Your objective: Write out exactly the lines of the material below, beginning at the top and ending at the line that contains "Task: Go back using the purple arrow".
*** Exercise materials ***
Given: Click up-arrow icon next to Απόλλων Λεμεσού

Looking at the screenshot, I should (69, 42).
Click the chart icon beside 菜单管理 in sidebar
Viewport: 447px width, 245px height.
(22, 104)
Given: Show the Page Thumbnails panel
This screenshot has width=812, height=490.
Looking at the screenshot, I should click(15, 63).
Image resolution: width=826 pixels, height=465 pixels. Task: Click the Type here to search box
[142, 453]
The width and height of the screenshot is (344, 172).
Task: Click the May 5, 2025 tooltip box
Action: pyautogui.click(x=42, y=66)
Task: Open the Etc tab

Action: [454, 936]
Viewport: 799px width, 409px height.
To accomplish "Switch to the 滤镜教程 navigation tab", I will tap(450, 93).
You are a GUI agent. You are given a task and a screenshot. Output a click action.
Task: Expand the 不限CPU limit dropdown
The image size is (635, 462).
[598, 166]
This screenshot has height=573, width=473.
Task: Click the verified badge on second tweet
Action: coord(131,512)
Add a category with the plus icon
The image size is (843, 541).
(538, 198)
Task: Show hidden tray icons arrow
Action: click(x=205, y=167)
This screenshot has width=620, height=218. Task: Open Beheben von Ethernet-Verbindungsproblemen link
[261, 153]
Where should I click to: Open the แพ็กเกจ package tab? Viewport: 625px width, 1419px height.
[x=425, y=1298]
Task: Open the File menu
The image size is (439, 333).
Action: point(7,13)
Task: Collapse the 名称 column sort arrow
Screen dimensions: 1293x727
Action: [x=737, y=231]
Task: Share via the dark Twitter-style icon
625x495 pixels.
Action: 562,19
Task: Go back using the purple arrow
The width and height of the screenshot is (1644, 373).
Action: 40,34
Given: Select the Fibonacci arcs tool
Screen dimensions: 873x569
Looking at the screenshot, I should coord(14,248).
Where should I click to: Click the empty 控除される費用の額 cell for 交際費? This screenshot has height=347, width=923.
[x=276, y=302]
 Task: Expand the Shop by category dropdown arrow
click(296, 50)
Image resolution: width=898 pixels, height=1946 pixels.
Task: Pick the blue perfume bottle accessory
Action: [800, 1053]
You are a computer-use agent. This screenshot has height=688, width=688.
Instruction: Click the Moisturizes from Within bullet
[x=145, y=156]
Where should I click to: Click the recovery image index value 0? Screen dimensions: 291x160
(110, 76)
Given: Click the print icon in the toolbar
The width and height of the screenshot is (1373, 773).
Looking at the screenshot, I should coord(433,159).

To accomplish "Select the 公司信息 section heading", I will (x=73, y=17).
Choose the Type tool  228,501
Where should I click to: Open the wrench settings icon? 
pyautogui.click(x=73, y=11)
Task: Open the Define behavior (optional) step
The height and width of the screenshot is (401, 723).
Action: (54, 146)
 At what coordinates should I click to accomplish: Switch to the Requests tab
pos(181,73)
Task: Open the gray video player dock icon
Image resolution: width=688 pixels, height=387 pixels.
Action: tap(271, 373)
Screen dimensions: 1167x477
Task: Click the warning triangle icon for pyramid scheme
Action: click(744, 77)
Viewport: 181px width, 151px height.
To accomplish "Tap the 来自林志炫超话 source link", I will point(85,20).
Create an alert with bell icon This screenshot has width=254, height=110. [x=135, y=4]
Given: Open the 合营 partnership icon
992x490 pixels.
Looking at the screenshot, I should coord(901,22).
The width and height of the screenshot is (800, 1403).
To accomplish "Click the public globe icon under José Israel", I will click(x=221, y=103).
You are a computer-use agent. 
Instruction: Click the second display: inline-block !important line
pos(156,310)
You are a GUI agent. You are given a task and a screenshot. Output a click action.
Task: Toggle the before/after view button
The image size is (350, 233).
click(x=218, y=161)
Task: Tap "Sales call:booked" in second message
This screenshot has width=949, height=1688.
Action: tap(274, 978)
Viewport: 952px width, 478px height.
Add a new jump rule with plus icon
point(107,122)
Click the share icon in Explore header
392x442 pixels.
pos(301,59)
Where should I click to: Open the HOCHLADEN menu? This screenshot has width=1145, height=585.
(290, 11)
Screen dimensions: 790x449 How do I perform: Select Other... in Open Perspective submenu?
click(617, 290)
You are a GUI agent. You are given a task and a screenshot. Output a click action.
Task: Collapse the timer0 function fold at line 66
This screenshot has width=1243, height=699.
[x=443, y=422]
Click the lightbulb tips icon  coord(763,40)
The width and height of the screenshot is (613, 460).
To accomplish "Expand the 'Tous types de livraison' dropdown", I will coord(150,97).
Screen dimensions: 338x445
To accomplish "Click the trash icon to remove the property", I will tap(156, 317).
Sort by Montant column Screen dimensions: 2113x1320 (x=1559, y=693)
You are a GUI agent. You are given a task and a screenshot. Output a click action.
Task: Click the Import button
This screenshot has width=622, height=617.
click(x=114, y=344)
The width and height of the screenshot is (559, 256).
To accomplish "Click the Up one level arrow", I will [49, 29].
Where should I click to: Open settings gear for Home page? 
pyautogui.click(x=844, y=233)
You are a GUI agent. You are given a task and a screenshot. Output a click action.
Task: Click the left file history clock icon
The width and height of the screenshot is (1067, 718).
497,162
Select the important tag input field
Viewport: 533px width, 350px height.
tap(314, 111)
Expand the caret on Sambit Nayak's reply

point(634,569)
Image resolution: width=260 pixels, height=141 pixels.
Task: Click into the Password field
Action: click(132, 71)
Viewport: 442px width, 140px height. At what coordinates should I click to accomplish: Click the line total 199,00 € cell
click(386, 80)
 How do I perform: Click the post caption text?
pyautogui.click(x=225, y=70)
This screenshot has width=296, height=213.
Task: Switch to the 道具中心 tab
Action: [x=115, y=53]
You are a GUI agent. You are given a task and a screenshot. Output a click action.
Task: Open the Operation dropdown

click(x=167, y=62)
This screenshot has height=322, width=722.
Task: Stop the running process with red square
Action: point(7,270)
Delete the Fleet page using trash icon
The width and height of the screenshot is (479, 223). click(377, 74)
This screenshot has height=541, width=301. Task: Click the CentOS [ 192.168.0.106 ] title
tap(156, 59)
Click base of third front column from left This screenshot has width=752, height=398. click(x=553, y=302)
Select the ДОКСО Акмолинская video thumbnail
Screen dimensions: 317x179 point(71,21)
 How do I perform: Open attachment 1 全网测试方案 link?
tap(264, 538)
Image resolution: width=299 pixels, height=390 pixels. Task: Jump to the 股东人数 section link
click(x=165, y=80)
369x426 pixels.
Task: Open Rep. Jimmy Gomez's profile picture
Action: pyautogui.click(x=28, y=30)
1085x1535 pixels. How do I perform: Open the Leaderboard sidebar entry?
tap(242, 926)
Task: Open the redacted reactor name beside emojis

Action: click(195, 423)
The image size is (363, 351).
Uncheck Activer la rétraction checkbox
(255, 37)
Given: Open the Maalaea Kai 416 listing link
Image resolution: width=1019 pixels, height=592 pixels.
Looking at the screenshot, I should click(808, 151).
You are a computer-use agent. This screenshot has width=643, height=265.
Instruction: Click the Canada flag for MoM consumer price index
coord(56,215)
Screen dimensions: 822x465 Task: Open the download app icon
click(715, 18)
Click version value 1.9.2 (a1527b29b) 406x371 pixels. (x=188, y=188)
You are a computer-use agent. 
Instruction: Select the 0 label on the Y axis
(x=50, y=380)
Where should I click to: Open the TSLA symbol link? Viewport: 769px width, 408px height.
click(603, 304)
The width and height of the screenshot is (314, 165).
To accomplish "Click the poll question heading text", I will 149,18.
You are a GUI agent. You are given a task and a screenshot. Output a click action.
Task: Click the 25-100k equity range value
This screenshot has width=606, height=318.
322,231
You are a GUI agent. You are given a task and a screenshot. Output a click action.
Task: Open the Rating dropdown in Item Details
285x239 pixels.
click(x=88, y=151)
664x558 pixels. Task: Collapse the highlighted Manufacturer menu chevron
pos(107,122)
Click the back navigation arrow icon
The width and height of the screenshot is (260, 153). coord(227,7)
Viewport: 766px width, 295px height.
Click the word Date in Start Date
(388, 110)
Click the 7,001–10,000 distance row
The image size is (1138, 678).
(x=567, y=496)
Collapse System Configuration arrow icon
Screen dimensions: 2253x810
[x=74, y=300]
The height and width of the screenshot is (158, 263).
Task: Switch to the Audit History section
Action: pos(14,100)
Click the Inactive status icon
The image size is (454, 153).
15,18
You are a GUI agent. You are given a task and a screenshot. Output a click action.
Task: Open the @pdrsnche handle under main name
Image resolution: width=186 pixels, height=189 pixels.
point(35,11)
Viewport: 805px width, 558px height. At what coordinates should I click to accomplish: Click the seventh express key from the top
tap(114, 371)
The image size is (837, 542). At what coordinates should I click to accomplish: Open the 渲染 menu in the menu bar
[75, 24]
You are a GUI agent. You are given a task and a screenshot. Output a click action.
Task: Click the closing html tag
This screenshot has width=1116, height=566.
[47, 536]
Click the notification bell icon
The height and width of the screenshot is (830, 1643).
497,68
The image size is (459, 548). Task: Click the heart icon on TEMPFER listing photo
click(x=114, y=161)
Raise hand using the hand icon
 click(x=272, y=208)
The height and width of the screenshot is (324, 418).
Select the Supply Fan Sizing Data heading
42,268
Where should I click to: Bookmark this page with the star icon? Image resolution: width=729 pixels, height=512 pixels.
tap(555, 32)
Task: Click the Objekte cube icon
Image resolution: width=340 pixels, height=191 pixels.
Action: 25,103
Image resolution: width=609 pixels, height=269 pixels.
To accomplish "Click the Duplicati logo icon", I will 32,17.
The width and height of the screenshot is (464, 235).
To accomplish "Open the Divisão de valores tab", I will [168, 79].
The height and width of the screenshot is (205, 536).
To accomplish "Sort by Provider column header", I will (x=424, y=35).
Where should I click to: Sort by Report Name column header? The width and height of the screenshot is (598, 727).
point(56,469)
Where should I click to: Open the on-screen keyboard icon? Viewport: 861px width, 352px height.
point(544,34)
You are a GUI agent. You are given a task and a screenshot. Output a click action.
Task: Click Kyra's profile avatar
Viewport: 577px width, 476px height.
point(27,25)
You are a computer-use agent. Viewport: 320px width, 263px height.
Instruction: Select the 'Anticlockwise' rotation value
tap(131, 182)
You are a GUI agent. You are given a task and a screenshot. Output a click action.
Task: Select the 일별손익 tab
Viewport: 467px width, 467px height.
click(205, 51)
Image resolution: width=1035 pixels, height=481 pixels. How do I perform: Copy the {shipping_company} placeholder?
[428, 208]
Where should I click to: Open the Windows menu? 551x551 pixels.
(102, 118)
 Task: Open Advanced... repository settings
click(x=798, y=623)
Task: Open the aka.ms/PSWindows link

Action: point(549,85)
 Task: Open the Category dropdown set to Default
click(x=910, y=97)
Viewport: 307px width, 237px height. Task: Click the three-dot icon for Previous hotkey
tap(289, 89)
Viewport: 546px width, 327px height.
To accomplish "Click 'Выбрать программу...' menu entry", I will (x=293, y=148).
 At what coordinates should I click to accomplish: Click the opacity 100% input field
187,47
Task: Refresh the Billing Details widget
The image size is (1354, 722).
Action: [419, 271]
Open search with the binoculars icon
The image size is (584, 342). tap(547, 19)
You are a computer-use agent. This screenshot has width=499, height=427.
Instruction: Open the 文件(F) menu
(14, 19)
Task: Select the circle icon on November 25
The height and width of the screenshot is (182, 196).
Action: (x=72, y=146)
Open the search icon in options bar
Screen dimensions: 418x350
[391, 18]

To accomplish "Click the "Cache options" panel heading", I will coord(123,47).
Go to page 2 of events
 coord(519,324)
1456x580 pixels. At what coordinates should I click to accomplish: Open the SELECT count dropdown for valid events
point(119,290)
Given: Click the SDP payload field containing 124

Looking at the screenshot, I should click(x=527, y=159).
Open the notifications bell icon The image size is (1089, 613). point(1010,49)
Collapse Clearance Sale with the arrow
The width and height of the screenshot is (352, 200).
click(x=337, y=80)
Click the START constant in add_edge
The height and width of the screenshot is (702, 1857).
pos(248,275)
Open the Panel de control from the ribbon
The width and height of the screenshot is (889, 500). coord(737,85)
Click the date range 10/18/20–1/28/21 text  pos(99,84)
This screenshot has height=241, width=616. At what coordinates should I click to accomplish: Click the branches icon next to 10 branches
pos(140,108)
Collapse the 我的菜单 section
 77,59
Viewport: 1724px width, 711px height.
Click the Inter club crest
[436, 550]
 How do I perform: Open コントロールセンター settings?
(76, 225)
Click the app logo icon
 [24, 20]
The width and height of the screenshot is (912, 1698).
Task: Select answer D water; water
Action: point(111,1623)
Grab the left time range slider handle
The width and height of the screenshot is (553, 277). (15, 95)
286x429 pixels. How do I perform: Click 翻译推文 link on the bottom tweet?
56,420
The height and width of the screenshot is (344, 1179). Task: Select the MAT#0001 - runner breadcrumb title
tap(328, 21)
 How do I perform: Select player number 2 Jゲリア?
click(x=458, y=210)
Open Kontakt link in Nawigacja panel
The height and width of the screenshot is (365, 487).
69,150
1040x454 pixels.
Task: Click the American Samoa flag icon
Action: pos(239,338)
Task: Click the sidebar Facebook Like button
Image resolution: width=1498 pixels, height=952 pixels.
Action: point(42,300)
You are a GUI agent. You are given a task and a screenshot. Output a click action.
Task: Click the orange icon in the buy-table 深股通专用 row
*** End of Exercise materials ***
Exercise solution:
Given: Click up-arrow icon next to Απόλλων Λεμεσού

Looking at the screenshot, I should (69, 42).
Click the chart icon beside 菜单管理 in sidebar
Viewport: 447px width, 245px height.
(22, 104)
Given: Show the Page Thumbnails panel
This screenshot has width=812, height=490.
Looking at the screenshot, I should click(15, 63).
Image resolution: width=826 pixels, height=465 pixels. Task: Click the Type here to search box
[142, 453]
The width and height of the screenshot is (344, 172).
Task: Click the May 5, 2025 tooltip box
Action: pyautogui.click(x=42, y=66)
Task: Open the Etc tab

Action: [454, 936]
Viewport: 799px width, 409px height.
To accomplish "Switch to the 滤镜教程 navigation tab", I will tap(450, 93).
You are a GUI agent. You are given a task and a screenshot. Output a click action.
Task: Expand the 不限CPU limit dropdown
The image size is (635, 462).
[598, 166]
This screenshot has height=573, width=473.
Task: Click the verified badge on second tweet
Action: coord(131,512)
Add a category with the plus icon
The image size is (843, 541).
(538, 198)
Task: Show hidden tray icons arrow
Action: click(x=205, y=167)
This screenshot has width=620, height=218. Task: Open Beheben von Ethernet-Verbindungsproblemen link
[261, 153]
Where should I click to: Open the แพ็กเกจ package tab? Viewport: 625px width, 1419px height.
[x=425, y=1298]
Task: Open the File menu
The image size is (439, 333).
Action: point(7,13)
Task: Collapse the 名称 column sort arrow
Screen dimensions: 1293x727
Action: [x=737, y=231]
Task: Share via the dark Twitter-style icon
625x495 pixels.
Action: 562,19
Task: Go back using the purple arrow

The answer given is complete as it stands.